**HOW TO COMPLETE THIS TASK**
If a record holds a picture, drop the picture and return the rest of the record word for word.

**SUPPLIED INFORMATION**
※

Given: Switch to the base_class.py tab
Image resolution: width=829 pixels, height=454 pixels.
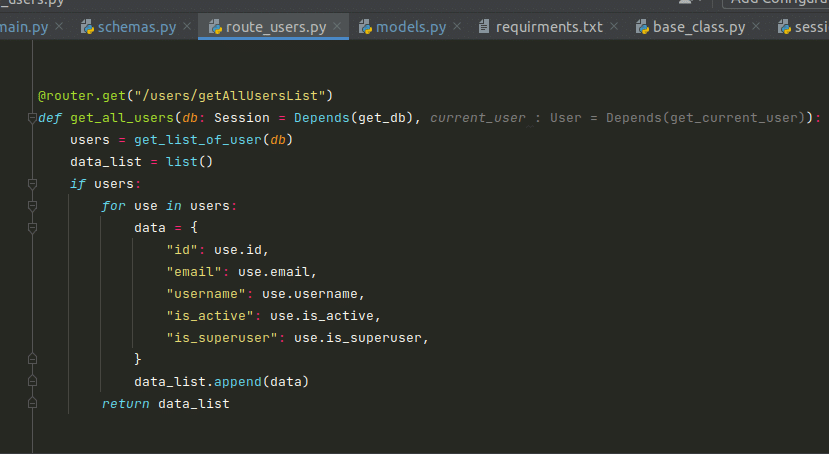Looking at the screenshot, I should (x=698, y=26).
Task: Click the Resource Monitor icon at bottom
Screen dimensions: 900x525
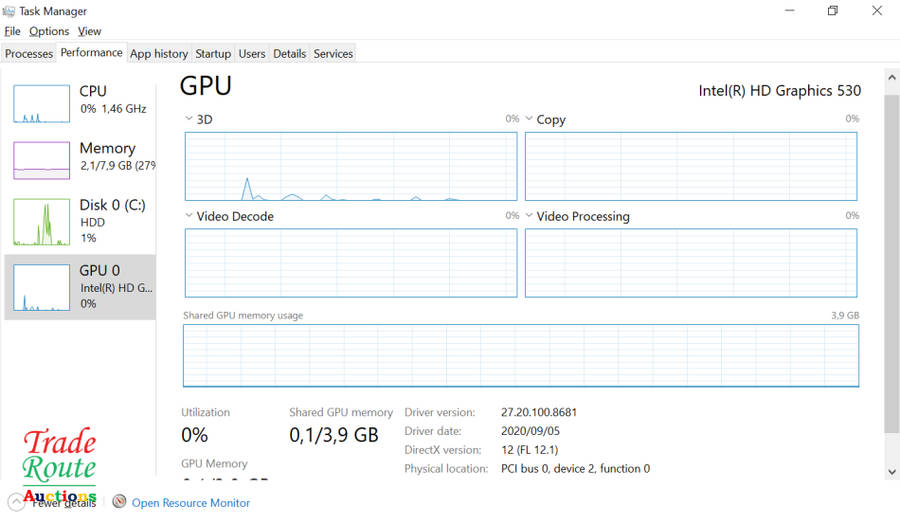Action: point(120,502)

※

**SOLVED EXERCISE**
Given: Switch to the base_class.py tab
Image resolution: width=829 pixels, height=454 pixels.
Looking at the screenshot, I should (x=698, y=26).
Task: Click the Resource Monitor icon at bottom
Screen dimensions: 900x525
Action: point(120,502)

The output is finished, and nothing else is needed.